Photos: Daniela. A. Parra
Right in the borders of Pueblo Nuevo, under the shadows cast by a brutalist building, it’s common to find barefoot teenagers holding blankets covered with cellphones over a decade old. They trade them for food or more electronic junk.
Meanwhile, soldiers on a nearby truck check citizen’s fingerprints and QR codes of carnets de la patria to sell regulated products. On the background, the rhythm of the trap bass (banned on radio stations and only available on the Internet) creates the perfect tropical cyberpunk atmosphere, where people talk about buying bananas with cryptocurrencies or electronic money transfers.
The perfect tropical cyberpunk atmosphere, where people talk about buying bananas with cryptocurrencies or electronic money transfers.
In Venezuela, the lack of access to basic services is becoming more frequent. Water and transportation may not be easy to find, but technology and the expansion of the digital era represent a fundamental part in Venezuelans’ lives. It is also one of the main devices used by chavismo for propaganda and control, as it’s a space without any defined legislation, a fertile wasteland for illegality.
The captahuellas, a biometric control implemented by the State to regulate food, subsidies and services, aims to turn the human body into a sign over.
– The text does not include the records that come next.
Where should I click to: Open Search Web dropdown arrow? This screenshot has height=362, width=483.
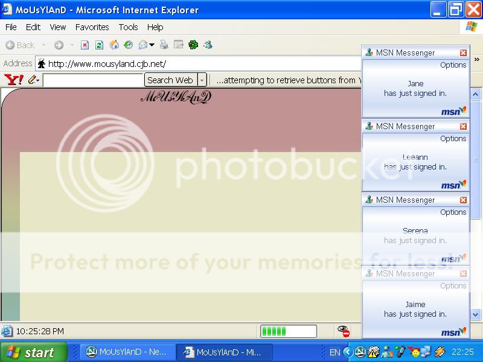pyautogui.click(x=202, y=80)
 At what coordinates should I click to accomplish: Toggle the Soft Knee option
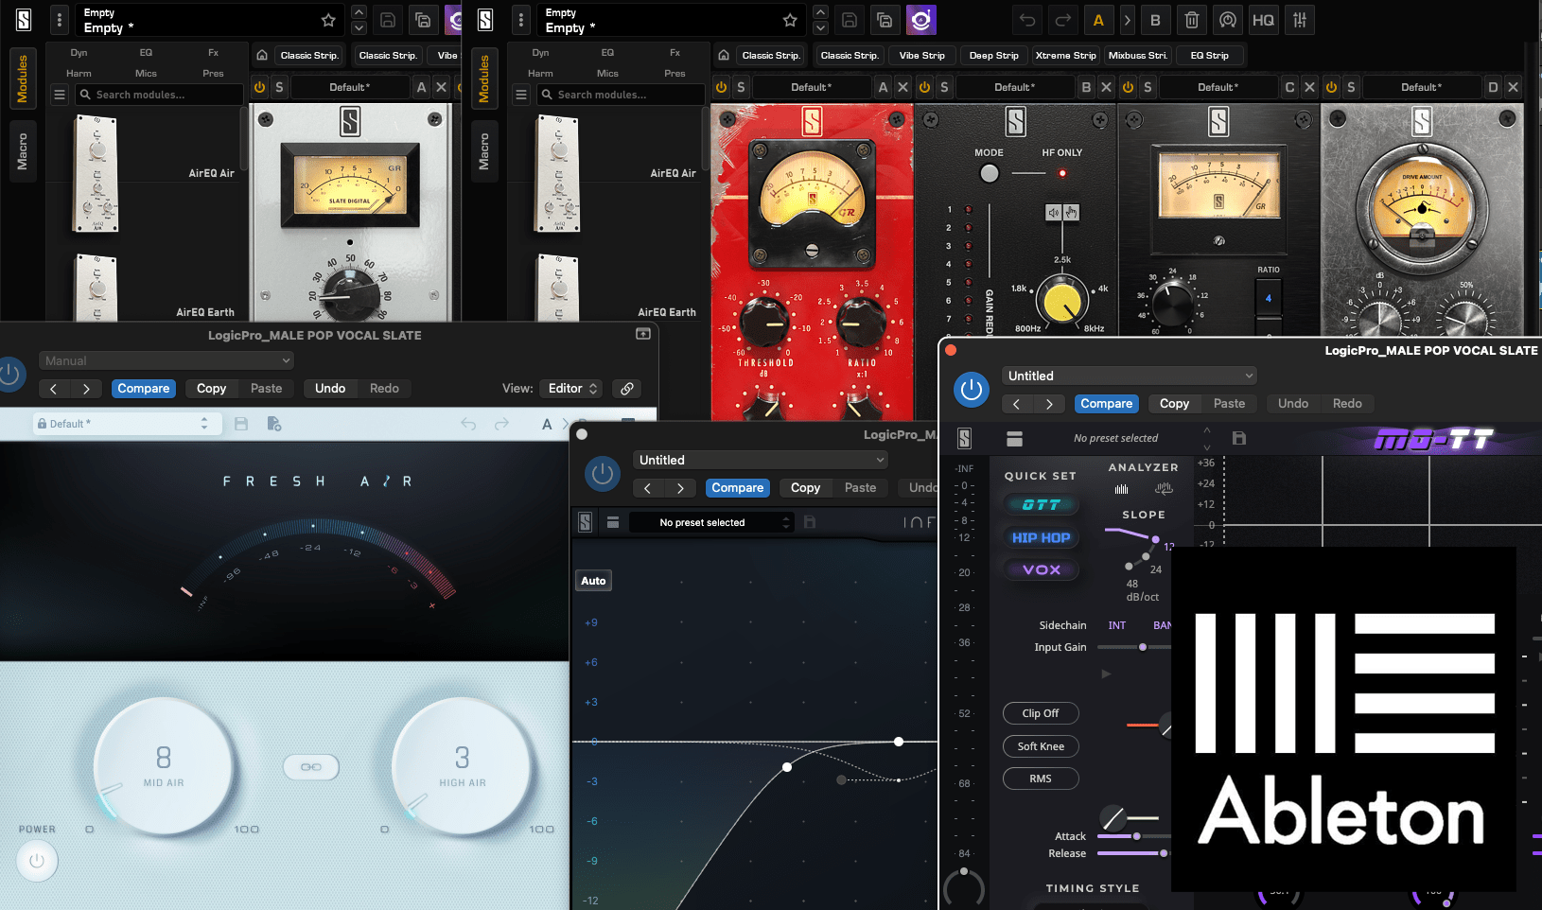coord(1041,746)
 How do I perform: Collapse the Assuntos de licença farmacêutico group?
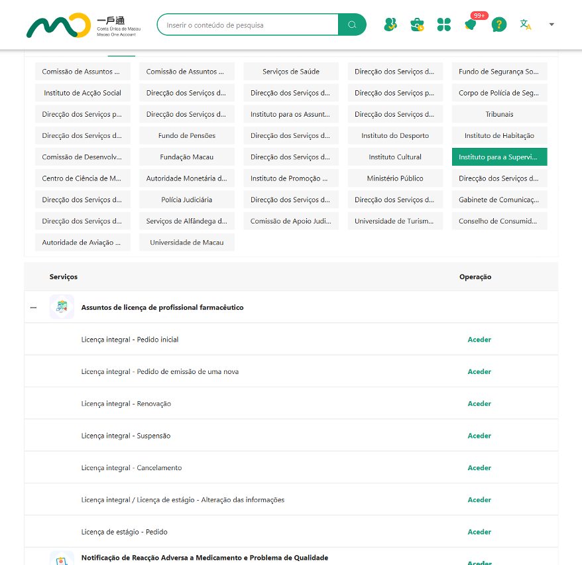(33, 308)
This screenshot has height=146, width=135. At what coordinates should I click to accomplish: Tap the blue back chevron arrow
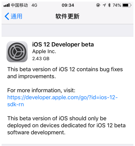[x=7, y=16]
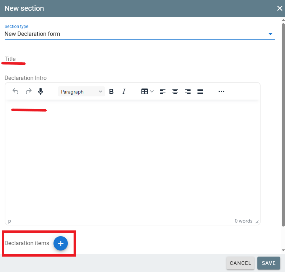This screenshot has height=272, width=285.
Task: Click inside the Declaration Intro editor
Action: coord(132,158)
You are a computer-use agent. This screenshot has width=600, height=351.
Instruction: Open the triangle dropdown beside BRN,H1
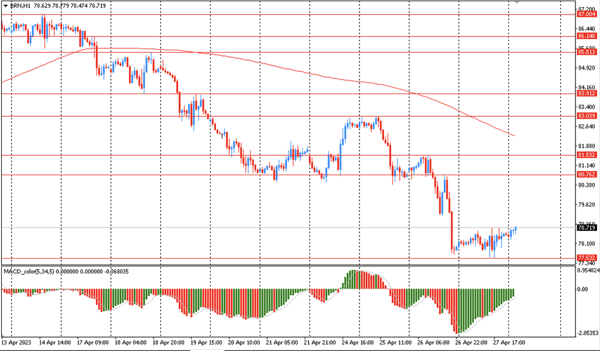(5, 6)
On her paper “The Body as Data”, the Venezuelan lawyer and activist Marianne Díaz says: “Biometry aims to delimit a space for legality and illegality, allowing the State to establish the boundaries between the ‘wanted’ and ‘unwanted’, (…) while providing a social benefit (…). The main purpose for implementing this type of system is the creation of limits of exclusion to grant or deny people’s rights”, thus violating not only the autonomy over our own body, but coercing us into surrendering to these mechanisms because otherwise, we would become pariahs of the system.
The crisis has restrained Venezuelans’ access to technology, while increasing the fear to acquire it.
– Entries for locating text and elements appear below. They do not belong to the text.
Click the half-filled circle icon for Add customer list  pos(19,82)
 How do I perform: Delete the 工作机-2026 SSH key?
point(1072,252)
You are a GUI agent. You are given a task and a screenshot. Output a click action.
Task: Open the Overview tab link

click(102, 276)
As I walk through a crowded street, I lean in front of an informal stand covered with broken cellphones, burned out electric stoves and light bulbs. I ask one of the boys who polishes touchscreens if I can take a picture of him. He says no, holding my gaze with a sharp gesture of reprobation: clearly, most of the spare parts he’s working with are stolen. However, I dare to ask one more question: “What’s your newest device?”, “Samsung S5, unrestricted” he replies. It’s a 2014 mobile. The economic crisis has restrained Venezuelans’ access to technology, while increasing the fear to acquire it due to the risk of being robbed or murdered for it. The boy doesn’t hesitate to haggle its price in USD or Paypal transfers.
I leave through a narrow lane that leads to the 20th St., and I reach an old and small cybercafé. It has been days since I had a trustworthy internet connection in my apartment. I log in to check my email and my Twitter account. Next to me, a couple of teenagers divide the rows of old computers into two groups: The ones that play RPG online and the ones who check faucets. Both are payed activities.
A 16-year-old girl explains to me that faucets consist of watching publicity, making CAPTCHAs and reCAPTCHAs in exchange of small cryptocurrency based payments through virtual accounts. “Most pages pay in Satoshis (minimal unit of bitcoin) or in other currencies that we later change for dogecoins,” she says. These kids save cryptos in the cloud and trade them for strong fiat money. The girl assures that after a month doing it two or three times a week, she can make from 5 to 15 USD a month. In spite of severe governmental control and internet censorship, these kind of activities seem to determine many people’s survival.
In spite of severe governmental control and internet censorship, these kind of activities seem to determine many people’s survival.
Organized crime uses technology as well. Criminal gangs as big as El Tren del Llano, or El Tren de Aragua post pictures or videos exhibiting weapons, hiring sicarios and, in the worst of cases, performing tortures and executions in their personal Instagram or Facebook accounts. They also use the digital trail provided by some apps to kidnap and extort people. Drones (forbidden in the country since 2016) work as their new narcomulas and combat weapons. Kidnappers and arms dealers launder money through cryptos, shielded by the anonymity it offers.
I leave the cybercafé and try to return home. I wait for a perrera, a dangerous way of provisional transportation. The driver talks to another passenger about the price of gas. The driver and the passenger agree: We will all have to get the carnet de la patria in order to live through this.
I live in the eroded limits of a post-industrial dystopia, one that was promised as a tech paradise but, in the end, it has barely reached the 21st century because of its stubborn totalitarian anachronism. Of course, this looked better in books and movies. It’s terrifying to watch it happen while riding a kennel-truck, through a silent city that looks empty before night falls.